The Code of Canon Law most recently revised in 1983. It is pretty comprehensive, although there may be nooks and crannies that are missed, based on an assumption that one is aware of all the previous revisions along with case law. (Law is law and there are precedents and distinctions that occur in the actual implementation of the law in courts, just as with any civil code.)
What if I disown what I perceive as the caricatures of Jesus, and, furthermore, refuse to pledge alleigance/love to what is essentially a label, a meaningless series of syllables?

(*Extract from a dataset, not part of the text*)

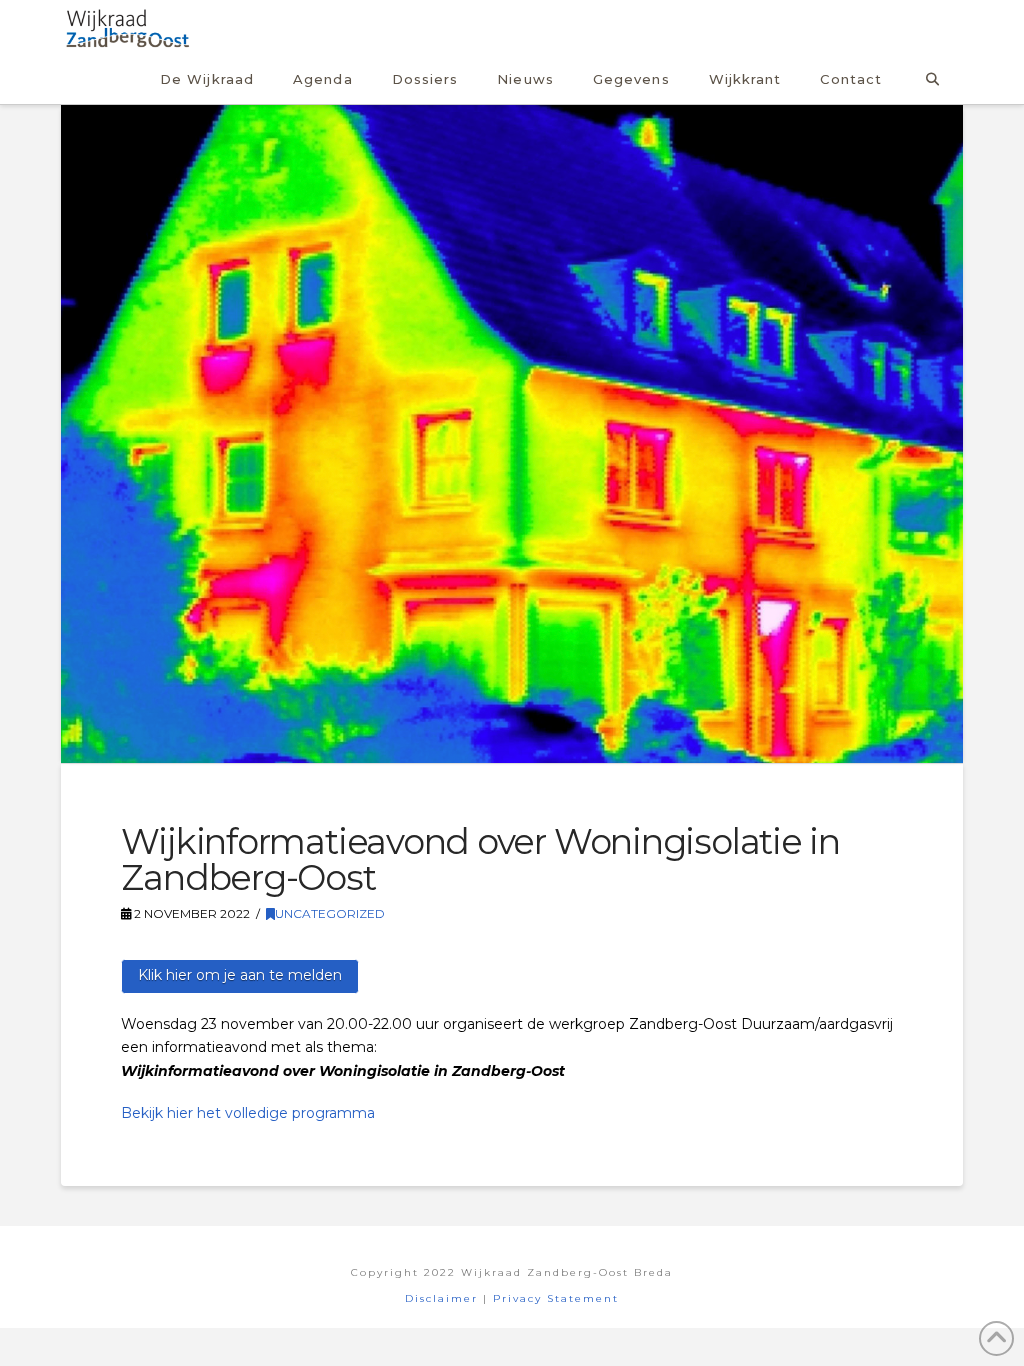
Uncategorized (330, 913)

God looks at the heart, a caricature of Jesus is a object, and a idol, which is really nothing at all. Here is a way of looking at it:
A father gives one son a teddy bear, that son loves his father though that bear, when he holds the bear he feels the love of his father. This is a use of a object which I believe is OK and scripturally supportable
A father gives another son a teddy bear, that son rejects the teddy bear but still loves his father, again IMHO ok and scripturally supportable
A father gives a 3rd son a teddy bear, and that son places that bear ahead of his father. not wanting to be with his father but with that bear instead, now we get into problems.
Since everything comes from God and everything is God’s, is it God who gave you the bear regardless of the actual person who gives it to you, but it is how you take it that makes a difference.
Worship is personal, along with God’s relationship with us. If you don’t want to worship at a caricature of Jesus that’s fine for you and where you are in your faith, just as long as you are worshiping God in the way you know how to. This goes for prayers as well, if you don’t agree with them, that’s fine, though I would look into why you disagree, but as long as you are able to have a conversation with your Father that’s what He wants.
What if the teddy bear is cute and cuddly and has never done the boy any harm, but the father is into mass destruction, genocide on a planetary scale and punishment that far outweighs the transgression?